* _Instructions to follow_
Everything from the first line of the entries below through the line holding "Switch to the Claude tab in dialog" must be printed exactly as written.

Extracted entries Block Start

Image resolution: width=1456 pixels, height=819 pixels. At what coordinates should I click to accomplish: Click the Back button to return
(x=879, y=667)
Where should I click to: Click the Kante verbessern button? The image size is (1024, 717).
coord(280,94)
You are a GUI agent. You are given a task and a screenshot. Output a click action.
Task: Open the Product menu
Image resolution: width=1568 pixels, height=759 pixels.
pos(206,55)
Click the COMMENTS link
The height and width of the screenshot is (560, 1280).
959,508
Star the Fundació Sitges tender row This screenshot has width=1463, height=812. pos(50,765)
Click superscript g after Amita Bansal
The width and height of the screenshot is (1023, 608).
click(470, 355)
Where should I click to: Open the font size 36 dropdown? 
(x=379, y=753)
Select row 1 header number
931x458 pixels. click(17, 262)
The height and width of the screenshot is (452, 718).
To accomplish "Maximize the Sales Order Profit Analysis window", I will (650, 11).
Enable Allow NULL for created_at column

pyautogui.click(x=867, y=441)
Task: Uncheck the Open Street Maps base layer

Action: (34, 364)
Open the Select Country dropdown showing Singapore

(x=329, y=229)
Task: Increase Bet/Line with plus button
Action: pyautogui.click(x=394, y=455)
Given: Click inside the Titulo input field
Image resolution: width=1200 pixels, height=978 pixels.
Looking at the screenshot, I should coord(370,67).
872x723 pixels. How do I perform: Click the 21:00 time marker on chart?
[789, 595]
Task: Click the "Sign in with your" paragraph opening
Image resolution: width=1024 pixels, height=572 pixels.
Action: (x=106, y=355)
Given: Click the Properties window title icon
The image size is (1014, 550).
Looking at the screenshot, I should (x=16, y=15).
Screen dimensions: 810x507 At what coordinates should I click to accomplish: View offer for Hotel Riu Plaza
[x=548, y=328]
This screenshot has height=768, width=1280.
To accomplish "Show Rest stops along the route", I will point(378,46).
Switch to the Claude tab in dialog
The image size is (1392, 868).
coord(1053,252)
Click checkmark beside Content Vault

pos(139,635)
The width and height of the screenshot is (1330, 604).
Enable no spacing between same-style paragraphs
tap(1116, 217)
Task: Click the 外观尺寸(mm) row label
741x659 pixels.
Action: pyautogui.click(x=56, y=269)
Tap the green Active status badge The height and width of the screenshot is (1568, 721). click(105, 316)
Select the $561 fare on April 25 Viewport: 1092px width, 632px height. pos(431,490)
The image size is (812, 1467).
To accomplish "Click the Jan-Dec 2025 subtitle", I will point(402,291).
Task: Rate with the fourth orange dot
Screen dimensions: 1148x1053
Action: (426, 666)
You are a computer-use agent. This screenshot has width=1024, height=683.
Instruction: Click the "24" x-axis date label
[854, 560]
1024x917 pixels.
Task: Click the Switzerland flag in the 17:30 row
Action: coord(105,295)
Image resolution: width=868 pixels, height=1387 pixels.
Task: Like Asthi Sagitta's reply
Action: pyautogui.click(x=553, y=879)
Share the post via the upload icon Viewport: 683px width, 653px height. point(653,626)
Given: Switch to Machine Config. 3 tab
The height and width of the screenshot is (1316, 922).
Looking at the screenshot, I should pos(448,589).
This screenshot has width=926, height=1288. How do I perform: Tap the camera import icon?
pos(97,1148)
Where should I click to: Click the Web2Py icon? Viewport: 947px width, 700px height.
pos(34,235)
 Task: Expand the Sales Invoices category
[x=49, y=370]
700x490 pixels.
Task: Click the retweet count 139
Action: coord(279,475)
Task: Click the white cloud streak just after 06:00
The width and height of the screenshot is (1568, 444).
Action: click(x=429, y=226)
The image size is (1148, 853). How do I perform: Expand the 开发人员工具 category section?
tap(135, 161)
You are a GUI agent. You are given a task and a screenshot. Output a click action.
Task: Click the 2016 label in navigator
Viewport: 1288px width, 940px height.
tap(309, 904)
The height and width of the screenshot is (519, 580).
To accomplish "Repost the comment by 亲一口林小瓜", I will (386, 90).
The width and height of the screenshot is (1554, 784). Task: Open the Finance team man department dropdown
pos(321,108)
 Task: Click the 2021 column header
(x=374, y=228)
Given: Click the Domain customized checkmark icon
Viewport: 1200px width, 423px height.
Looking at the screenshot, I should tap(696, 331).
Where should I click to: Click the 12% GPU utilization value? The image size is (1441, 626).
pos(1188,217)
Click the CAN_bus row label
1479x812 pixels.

Extracted entries Block End

* _Written solution_
Image resolution: width=1456 pixels, height=819 pixels. At what coordinates should I click to accomplish: Click the Back button to return
(x=879, y=667)
Where should I click to: Click the Kante verbessern button? The image size is (1024, 717).
coord(280,94)
You are a GUI agent. You are given a task and a screenshot. Output a click action.
Task: Open the Product menu
Image resolution: width=1568 pixels, height=759 pixels.
pos(206,55)
Click the COMMENTS link
The height and width of the screenshot is (560, 1280).
959,508
Star the Fundació Sitges tender row This screenshot has width=1463, height=812. pos(50,765)
Click superscript g after Amita Bansal
The width and height of the screenshot is (1023, 608).
click(470, 355)
Where should I click to: Open the font size 36 dropdown? 
(x=379, y=753)
Select row 1 header number
931x458 pixels. click(17, 262)
The height and width of the screenshot is (452, 718).
To accomplish "Maximize the Sales Order Profit Analysis window", I will (650, 11).
Enable Allow NULL for created_at column

pyautogui.click(x=867, y=441)
Task: Uncheck the Open Street Maps base layer

Action: (34, 364)
Open the Select Country dropdown showing Singapore

(x=329, y=229)
Task: Increase Bet/Line with plus button
Action: pyautogui.click(x=394, y=455)
Given: Click inside the Titulo input field
Image resolution: width=1200 pixels, height=978 pixels.
Looking at the screenshot, I should coord(370,67).
872x723 pixels. How do I perform: Click the 21:00 time marker on chart?
[789, 595]
Task: Click the "Sign in with your" paragraph opening
Image resolution: width=1024 pixels, height=572 pixels.
Action: (x=106, y=355)
Given: Click the Properties window title icon
The image size is (1014, 550).
Looking at the screenshot, I should (x=16, y=15).
Screen dimensions: 810x507 At what coordinates should I click to accomplish: View offer for Hotel Riu Plaza
[x=548, y=328]
This screenshot has height=768, width=1280.
To accomplish "Show Rest stops along the route", I will point(378,46).
Switch to the Claude tab in dialog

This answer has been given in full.